Tested by these settled principles of law, the testimony of Mrs. Ray Sloan is not legally sufficient to sustain a verdict of guilty of robbery against the defendants. No force whatever was used. The defendant Martin merely took the money out of the coat pocket of Ray Sloan. He was not in any manner jostled or assaulted, according to her testimony. Neither did there occur anything tending to show that any intimidation was used. Ray Sloan was not put in fear by the defendants to induce him to part with his money. In the Routt case, above cited, the court said that it is well established that the snatching of money or goods from the hands of another is not robbery, unless some injury is done to the person, or there be some previous struggle for the possession of the property, or some force used in order to obtain it.
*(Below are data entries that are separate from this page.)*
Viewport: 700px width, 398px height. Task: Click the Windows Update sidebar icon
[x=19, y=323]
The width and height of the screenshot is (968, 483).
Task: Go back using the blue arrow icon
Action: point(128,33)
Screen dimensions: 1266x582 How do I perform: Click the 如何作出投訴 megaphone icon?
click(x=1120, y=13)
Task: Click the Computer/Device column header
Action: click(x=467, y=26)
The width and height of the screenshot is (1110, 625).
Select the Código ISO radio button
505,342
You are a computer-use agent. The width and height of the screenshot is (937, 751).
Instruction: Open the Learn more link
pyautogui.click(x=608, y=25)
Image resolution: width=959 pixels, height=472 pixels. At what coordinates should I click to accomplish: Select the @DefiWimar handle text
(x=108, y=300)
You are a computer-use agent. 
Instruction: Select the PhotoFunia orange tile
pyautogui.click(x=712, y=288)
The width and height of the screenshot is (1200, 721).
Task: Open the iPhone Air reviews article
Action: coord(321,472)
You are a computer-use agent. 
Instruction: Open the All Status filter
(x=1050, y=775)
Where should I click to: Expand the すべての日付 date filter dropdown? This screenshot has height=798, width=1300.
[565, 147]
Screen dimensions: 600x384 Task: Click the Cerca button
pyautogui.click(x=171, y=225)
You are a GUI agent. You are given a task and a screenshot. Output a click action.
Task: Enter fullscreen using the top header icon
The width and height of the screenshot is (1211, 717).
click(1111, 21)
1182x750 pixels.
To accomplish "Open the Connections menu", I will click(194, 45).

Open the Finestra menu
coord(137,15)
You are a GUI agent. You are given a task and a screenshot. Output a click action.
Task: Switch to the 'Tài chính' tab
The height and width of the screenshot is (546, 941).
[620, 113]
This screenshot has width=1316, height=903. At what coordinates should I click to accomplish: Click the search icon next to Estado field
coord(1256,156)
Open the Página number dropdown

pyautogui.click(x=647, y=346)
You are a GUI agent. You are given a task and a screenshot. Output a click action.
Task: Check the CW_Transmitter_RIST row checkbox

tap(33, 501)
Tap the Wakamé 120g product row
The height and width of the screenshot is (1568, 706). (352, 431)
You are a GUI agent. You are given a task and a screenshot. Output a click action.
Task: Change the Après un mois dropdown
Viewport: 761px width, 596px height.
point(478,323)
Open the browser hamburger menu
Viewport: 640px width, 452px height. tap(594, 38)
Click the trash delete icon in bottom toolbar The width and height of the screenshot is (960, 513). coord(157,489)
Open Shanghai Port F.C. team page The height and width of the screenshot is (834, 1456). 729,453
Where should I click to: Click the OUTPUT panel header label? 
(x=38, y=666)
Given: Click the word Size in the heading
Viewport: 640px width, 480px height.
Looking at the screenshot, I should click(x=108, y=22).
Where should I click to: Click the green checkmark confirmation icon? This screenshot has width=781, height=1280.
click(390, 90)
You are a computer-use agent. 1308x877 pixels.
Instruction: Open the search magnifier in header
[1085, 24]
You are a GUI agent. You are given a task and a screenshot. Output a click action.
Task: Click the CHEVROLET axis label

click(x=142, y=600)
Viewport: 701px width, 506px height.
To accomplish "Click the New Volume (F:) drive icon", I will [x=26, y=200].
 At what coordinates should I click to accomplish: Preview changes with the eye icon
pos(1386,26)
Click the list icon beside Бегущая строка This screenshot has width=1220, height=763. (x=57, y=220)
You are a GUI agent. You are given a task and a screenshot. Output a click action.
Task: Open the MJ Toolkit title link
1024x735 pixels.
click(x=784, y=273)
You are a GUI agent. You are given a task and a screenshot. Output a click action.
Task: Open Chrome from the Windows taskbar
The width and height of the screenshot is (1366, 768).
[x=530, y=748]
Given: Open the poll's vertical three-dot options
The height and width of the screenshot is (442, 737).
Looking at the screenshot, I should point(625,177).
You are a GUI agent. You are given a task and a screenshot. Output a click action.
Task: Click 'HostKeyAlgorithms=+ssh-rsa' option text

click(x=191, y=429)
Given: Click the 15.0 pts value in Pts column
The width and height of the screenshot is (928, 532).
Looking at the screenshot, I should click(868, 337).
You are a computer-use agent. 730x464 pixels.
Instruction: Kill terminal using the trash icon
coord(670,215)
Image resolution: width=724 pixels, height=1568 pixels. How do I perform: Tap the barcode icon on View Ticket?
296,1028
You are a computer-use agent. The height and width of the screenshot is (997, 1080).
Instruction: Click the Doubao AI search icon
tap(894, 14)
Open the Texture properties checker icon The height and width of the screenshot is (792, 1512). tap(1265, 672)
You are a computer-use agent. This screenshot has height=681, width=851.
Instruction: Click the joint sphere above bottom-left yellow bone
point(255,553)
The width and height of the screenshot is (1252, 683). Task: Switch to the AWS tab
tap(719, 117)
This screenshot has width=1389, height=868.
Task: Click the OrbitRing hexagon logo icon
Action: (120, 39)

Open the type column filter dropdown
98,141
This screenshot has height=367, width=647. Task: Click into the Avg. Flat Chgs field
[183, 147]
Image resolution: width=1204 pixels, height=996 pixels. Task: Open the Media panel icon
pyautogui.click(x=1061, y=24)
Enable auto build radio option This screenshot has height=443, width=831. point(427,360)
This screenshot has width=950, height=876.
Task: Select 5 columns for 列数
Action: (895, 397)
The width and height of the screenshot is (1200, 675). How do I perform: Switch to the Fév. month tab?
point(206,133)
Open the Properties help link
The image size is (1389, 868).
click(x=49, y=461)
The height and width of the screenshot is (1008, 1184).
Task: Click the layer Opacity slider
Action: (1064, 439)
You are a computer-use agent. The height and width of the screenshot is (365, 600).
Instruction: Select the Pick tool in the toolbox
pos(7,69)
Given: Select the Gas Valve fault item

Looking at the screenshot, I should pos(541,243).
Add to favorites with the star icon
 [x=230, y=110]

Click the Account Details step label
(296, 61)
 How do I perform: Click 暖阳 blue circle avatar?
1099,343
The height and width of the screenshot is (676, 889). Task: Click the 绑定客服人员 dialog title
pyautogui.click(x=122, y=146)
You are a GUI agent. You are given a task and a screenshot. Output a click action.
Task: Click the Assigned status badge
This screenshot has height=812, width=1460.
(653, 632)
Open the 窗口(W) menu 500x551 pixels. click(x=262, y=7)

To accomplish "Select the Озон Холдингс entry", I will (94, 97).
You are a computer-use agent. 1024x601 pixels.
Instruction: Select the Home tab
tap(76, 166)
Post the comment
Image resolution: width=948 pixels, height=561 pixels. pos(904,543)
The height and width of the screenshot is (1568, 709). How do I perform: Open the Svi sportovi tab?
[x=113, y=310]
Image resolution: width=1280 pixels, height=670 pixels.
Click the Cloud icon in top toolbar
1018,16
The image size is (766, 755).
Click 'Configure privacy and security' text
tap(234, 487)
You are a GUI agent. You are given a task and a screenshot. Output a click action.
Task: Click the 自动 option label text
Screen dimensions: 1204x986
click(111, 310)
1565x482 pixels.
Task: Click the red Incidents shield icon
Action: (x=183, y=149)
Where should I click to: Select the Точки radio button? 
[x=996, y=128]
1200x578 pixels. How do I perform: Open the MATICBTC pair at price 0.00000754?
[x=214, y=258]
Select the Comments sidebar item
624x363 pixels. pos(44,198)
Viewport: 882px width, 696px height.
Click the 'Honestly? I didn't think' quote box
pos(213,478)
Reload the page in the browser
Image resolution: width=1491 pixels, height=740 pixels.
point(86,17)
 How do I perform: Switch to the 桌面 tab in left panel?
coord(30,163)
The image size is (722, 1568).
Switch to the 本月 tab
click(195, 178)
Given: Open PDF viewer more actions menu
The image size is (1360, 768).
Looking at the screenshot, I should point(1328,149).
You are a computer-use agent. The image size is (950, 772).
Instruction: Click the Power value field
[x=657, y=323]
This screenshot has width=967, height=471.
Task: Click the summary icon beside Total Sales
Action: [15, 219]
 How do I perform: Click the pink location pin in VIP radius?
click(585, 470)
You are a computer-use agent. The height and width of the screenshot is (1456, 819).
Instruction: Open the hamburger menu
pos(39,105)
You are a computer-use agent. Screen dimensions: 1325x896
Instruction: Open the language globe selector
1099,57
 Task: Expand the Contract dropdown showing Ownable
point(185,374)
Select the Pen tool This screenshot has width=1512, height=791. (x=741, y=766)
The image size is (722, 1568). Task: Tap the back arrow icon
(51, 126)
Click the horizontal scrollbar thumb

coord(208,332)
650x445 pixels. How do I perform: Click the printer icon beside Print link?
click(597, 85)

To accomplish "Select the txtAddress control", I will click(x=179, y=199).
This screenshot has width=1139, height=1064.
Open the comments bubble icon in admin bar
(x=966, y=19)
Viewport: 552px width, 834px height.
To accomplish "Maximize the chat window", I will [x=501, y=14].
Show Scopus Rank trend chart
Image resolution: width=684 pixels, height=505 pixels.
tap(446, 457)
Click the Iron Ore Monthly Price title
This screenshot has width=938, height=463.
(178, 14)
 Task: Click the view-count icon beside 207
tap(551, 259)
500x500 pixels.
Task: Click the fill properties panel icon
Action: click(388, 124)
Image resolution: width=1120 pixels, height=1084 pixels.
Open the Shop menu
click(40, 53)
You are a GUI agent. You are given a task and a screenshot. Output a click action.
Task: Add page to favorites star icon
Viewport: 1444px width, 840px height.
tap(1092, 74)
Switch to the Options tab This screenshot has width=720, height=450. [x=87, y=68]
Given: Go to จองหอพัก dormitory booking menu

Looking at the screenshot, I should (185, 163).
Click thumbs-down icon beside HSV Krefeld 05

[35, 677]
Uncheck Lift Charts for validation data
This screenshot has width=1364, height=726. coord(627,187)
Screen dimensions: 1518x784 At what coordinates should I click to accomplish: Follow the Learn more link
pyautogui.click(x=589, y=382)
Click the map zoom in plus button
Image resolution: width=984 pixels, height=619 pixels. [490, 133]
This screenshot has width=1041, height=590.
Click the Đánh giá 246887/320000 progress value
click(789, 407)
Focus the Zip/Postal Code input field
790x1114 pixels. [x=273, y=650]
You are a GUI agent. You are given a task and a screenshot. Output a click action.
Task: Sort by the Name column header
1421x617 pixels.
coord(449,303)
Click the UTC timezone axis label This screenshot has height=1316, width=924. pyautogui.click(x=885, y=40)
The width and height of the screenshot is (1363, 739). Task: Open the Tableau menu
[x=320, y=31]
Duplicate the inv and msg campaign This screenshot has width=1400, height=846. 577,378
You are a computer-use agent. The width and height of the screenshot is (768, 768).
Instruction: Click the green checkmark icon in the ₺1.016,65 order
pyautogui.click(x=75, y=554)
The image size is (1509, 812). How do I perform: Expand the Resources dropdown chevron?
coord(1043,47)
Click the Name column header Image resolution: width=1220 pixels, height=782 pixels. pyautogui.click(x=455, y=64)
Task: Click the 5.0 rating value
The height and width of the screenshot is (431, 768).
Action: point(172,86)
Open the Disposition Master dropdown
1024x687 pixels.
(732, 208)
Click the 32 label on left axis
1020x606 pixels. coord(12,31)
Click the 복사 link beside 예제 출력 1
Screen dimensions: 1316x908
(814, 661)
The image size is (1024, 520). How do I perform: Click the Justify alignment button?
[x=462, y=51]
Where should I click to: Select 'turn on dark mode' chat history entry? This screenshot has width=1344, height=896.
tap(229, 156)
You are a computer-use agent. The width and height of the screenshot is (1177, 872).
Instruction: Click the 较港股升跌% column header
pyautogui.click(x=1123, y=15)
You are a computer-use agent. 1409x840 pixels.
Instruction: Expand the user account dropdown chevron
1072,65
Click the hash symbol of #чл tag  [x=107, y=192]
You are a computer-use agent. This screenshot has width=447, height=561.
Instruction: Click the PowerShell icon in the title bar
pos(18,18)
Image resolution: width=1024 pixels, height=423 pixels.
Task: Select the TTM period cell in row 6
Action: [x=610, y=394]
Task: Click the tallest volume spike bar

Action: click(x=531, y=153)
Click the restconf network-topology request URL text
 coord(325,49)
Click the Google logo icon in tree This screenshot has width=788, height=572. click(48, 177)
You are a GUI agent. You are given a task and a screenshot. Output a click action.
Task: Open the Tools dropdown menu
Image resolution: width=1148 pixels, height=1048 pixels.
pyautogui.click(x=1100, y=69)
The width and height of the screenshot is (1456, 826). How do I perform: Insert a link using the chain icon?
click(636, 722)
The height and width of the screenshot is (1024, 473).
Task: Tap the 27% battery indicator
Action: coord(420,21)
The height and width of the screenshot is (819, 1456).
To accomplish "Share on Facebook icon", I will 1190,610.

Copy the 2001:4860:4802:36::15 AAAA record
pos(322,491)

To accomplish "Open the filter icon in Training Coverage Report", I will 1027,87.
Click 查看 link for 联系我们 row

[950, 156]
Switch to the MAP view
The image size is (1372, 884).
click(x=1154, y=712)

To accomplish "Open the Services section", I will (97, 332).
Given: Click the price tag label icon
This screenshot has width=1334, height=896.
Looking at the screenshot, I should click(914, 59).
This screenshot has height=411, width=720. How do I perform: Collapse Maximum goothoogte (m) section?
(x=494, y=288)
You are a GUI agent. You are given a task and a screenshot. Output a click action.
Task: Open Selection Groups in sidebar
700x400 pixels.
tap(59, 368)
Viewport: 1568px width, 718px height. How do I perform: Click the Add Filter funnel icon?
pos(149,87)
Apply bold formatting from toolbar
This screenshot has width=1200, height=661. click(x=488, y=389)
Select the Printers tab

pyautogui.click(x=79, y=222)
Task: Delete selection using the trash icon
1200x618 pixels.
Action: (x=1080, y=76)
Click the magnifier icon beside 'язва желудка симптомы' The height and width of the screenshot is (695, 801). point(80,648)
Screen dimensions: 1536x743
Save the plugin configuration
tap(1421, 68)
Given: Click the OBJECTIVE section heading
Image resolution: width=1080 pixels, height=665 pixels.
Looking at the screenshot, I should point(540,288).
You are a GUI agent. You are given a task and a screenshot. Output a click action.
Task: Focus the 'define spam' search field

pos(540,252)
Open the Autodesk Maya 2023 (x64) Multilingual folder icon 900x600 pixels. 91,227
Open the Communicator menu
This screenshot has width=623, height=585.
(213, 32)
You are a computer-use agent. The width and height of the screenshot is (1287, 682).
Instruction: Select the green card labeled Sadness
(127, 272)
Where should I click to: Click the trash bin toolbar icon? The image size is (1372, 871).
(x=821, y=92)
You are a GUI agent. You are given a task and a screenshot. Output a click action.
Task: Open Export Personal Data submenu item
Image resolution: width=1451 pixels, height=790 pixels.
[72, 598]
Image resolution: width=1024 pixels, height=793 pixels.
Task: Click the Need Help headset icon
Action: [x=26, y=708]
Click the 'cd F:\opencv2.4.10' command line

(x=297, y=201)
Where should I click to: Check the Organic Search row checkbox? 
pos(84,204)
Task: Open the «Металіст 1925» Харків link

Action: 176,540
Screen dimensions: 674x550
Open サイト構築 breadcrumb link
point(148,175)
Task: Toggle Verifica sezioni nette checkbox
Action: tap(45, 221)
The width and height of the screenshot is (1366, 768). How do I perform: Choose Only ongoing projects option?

This rule was recognized and approved in the Coon case, above cited, and the court said that the State in that case made out a case of larceny, but failed to prove robbery, because no force or putting in fear was established.
It follows that the testimony was not legally sufficient to sustain the verdict, and, for that reason, the judgment must be reversed, and the cause remanded for a new trial.